SCOTUS Speaks on General Jurisdiction, Hague Service, and Arbitration Clauses
Complex Litigation columnist Michael Hoenig writes: In case readers haven't noticed, the U.S. Supreme Court has been busy issuing recent rulings that can affect litigation practice. In the last month, the justices issued a significant decision rejecting general jurisdiction over a defendant in a state where that defendant was neither incorporated nor headquartered; held that service of process of a foreign defendant by mail is permitted by the terms of the Hague Service Convention, provided the foreign country has not objected to such service by mail; and ruled that a nursing home's arbitration agreement had to be enforced as preempting tort claims for injuries filed in Kentucky courts.
June 09, 2017 at 02:03 PM
8 minute read
In case readers haven't noticed, the U.S. Supreme Court has been busy issuing recent rulings that can affect litigation practice. In my column last month, the Court's pronouncement on sanctions for discovery misconduct was discussed. Since then the nation's high court has: (1) issued a significant decision on May 30 rejecting general jurisdiction over a defendant in a state where that defendant was neither incorporated nor headquartered (BNSF R. Co. v. Tyrrell, 2017 U.S. LEXIS 3395); (2) held on May 22 that service of process of a foreign defendant by mail is permitted by the terms of the Hague Service Convention, provided the foreign country has not objected to such service by mail (Water Splash v. Menon, 2017 U.S. LEXIS 3212); and (3) ruled on May 15 that a nursing home's arbitration agreement had to be enforced as preempting tort claims for injuries filed in Kentucky courts (Kindred Nursing Centers L.P. v. Clark, 2017 U.S. LEXIS 2948).

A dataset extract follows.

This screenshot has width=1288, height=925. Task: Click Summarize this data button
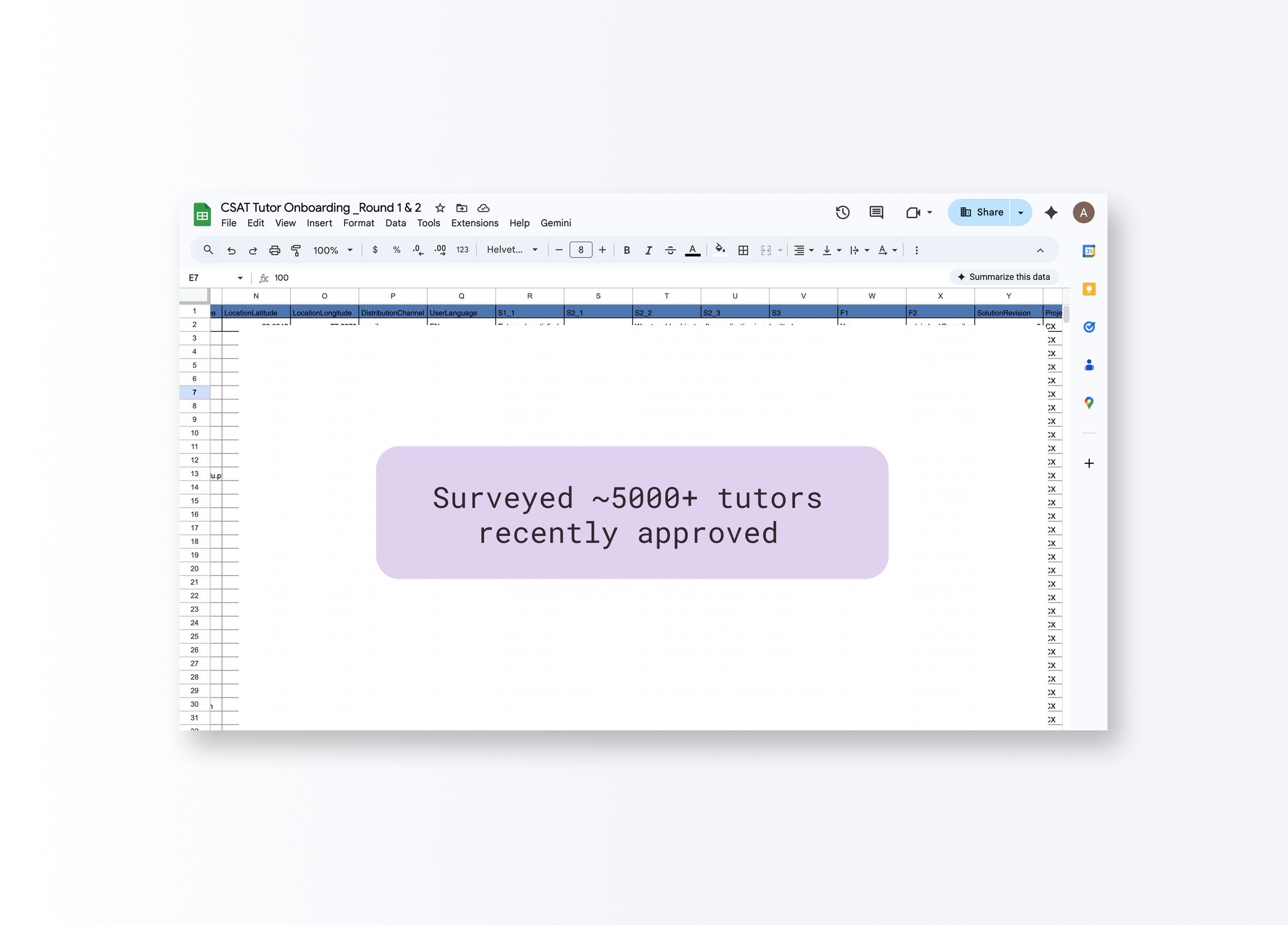coord(1004,277)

Because this article discusses three decisions of broad sweep and space here is limited, our focus is on the pith and substance of each ruling and its likely impact for the practitioner, rather than describing the thicket of facts and circumstances considered by the courts below in each case. If a particular topic resonates with the reader, he or she can take it from there as far as the details go.
General Jurisdiction
Two separate Federal Employers' Liability Act (FELA) lawsuits for personal injuries were filed in Montana state court against BNSF, a railway company with over 2,000 miles of track in Montana and more than 2,000 workers in the state. However, neither plaintiff Robert Nelson's knee injuries nor decedent Brent Tyrrell's exposure to carcinogenic chemicals arose from or related to work performed for BNSF in Montana. Neither injured worker resided in Montana. Further, despite having about 6 percent of its total railroad track and less than 5 percent of its total workers in Montana, BNSF was not incorporated there nor had its principal place of business there. It was a Delaware corporation headquartered in Texas. BNSF operates railroad lines in 28 states.
BNSF moved to dismiss both lawsuits on jurisdictional grounds. It contended that it was not “at home” in Montana, as required for the exercise of general personal jurisdiction under Daimler AG v. Bauman, 571 U.S. ___ (2014), the U.S. Supreme Court's pivotal decision. The lower courts dismissed Nelson's case but denied the motion in Tyrrell's. The Montana Supreme Court consolidated the two cases and held that Montana courts could exercise general personal jurisdiction over BNSF. The state court advanced two reasons: The FELA authorized state courts to exercise personal jurisdiction over railroads “doing business” in the state and, further, Montana law authorizes exercise of general jurisdiction over “[a]ll persons found within” the state.